I’m trying to better understand how components of a rust-libp2p node interact, especially how network behaviours do. I found this thread very helpful already, but some questions remain open.
As context, I’m currently trying to build a file sharing application that should work well on a large amount of consumer devices that are likely behind NATs and firewalls. I expect to need at least
- peer discovery → kademlia (+ identify?!)
- message exchange → request_response (for now)
- direct connection establishment → dcutr, upnp (other options?)
As explained in the post already mentioned above, the identify protocol should enhance peer discovery, as I understand by increasing the amount of knowledge that nodes in the network have about each other, but it’s not required. So far so good. I also understand that this enhancement (a sort of interaction between kademlia and identify) roughly happens as follows:
- kademlia opens a bunch of connections to walk the DHT
- identify “notices” new connections by listening to network events
- identify exchanges peer info with peers behind those new connections if it deems that beneficial
- identify updates the routing table (global state), which all (or many) network behaviours use, improving the node’s performance
Please correct me if any of that is (very) wrong.
I would characterize this behaviour as “very async”. kademlia and identify do not strictly depend on each other in the sense that a specific sequence of events is particularly important to one or the other.

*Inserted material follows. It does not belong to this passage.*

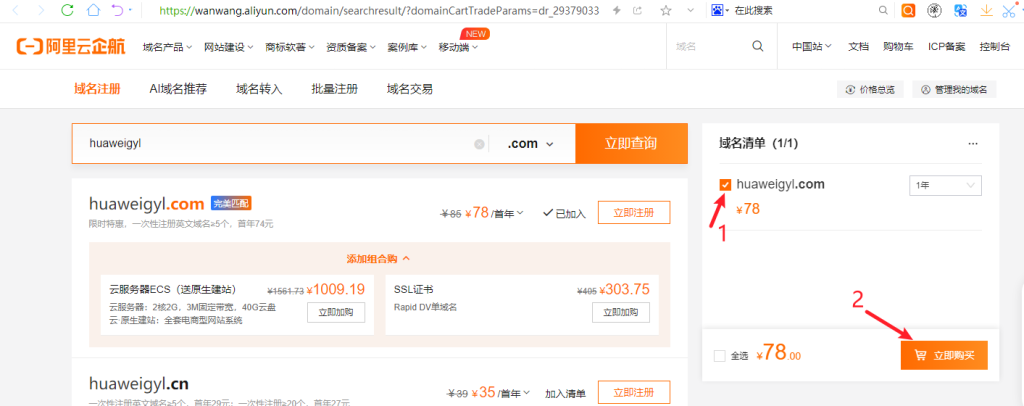Click the browser back arrow
This screenshot has height=406, width=1024.
point(15,11)
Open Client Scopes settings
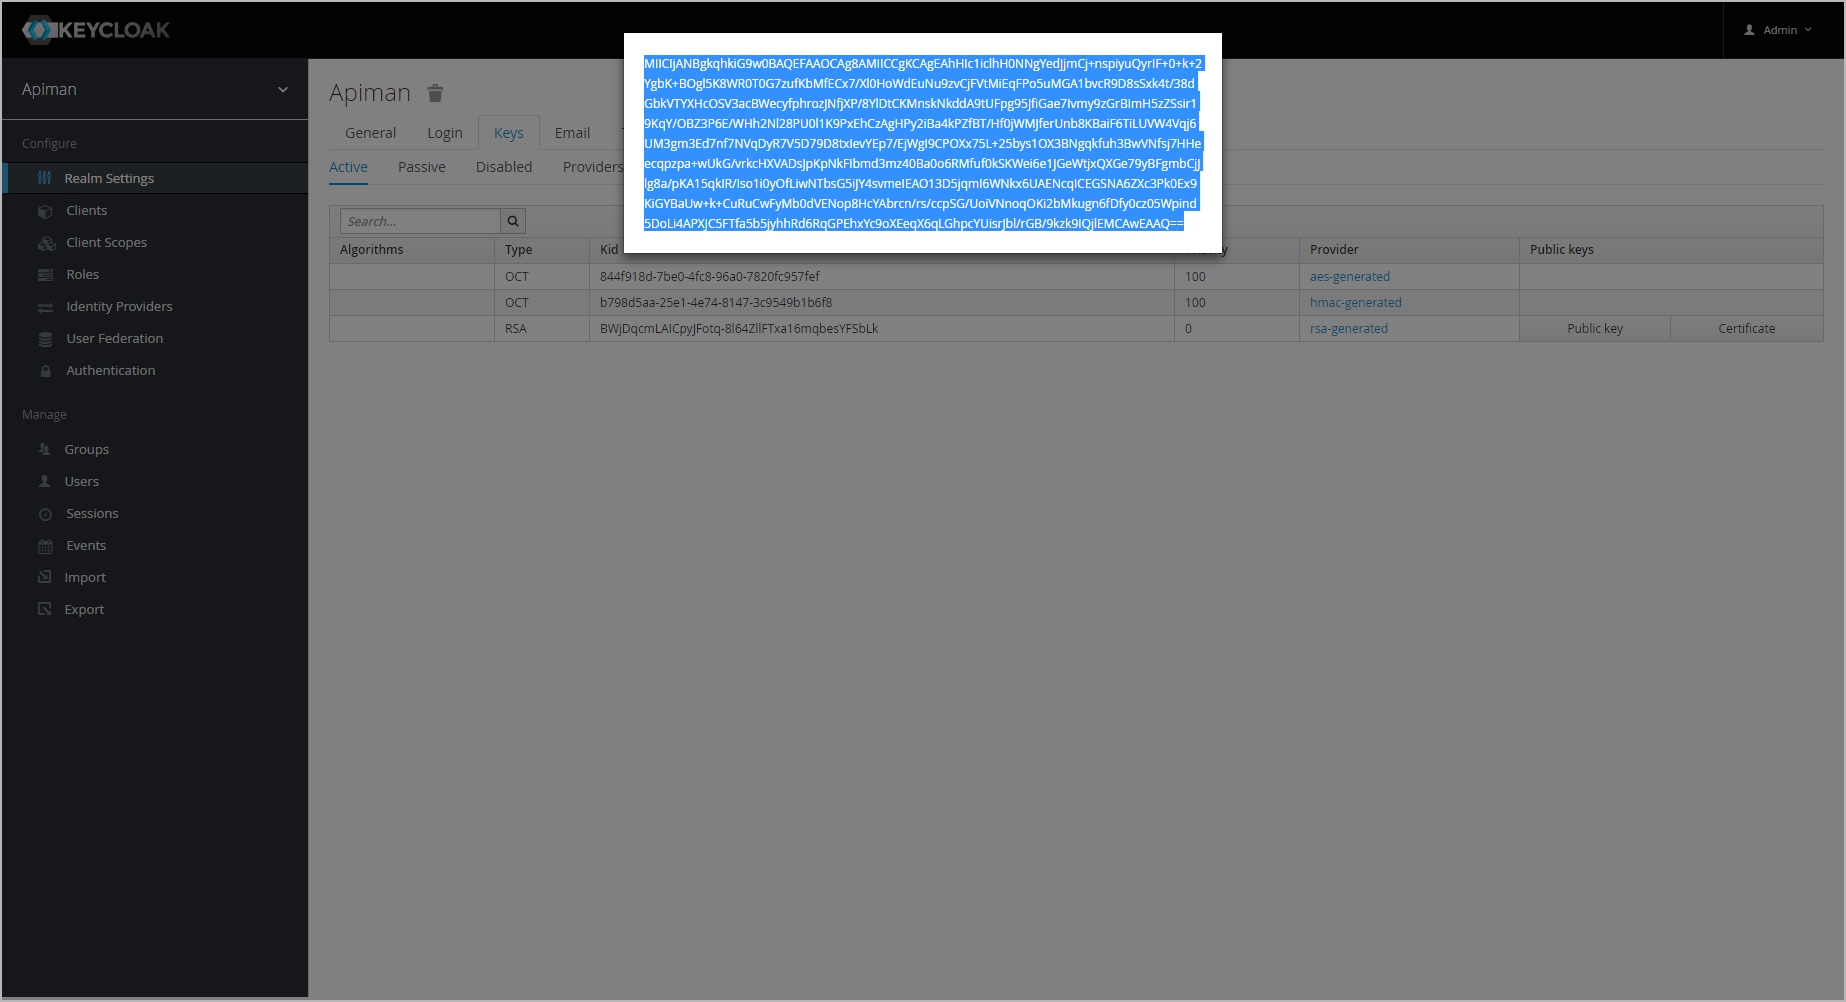The image size is (1846, 1002). [105, 242]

Is that right?
I have noticed two interesting things in the file-sharing and dcutr (can’t link, only allowed 2 links as new user) examples:
- file-sharing does not use dcutr. I suppose that means it only works between peers with publicly available addresses?!
- dcutr actually consists of two protocols: dcutr and relay. What I kind of expected to find but didn’t (though I could have missed it), is a sort of
on_dial_attempt_first_hole_punch
functionality.
I want to focus on the second point. If such a functionality does not exist, I see two options that this behaviour could fulfill its functions:
- It is also totally async, meaning when a dialing attempt is made to a node behind NAT, it would simply pass through the relay (though I believe to have read or heard that relays aren’t that “general purpose”, but idk). This would just work, just perhaps be slow. While the nodes already communicate, dcutr could do its magic, punch a hole, and then upgrade the connection (I suppose again by manipulating the routing table in some way). The nodes would then eventually smoothly switch to direct communication
- It actually hooks into the dialing process, delaying it until hole punching is done. If this is the case, given the event driven nature of rust-libp2p, some fairly intricate inter-network-behaviour communication has to occur for other tasks to wait until dcutr has done its thing.
Could you clarify which of the two is close to the truth, what I still didn’t get right, and any additional details you think would be important to understand?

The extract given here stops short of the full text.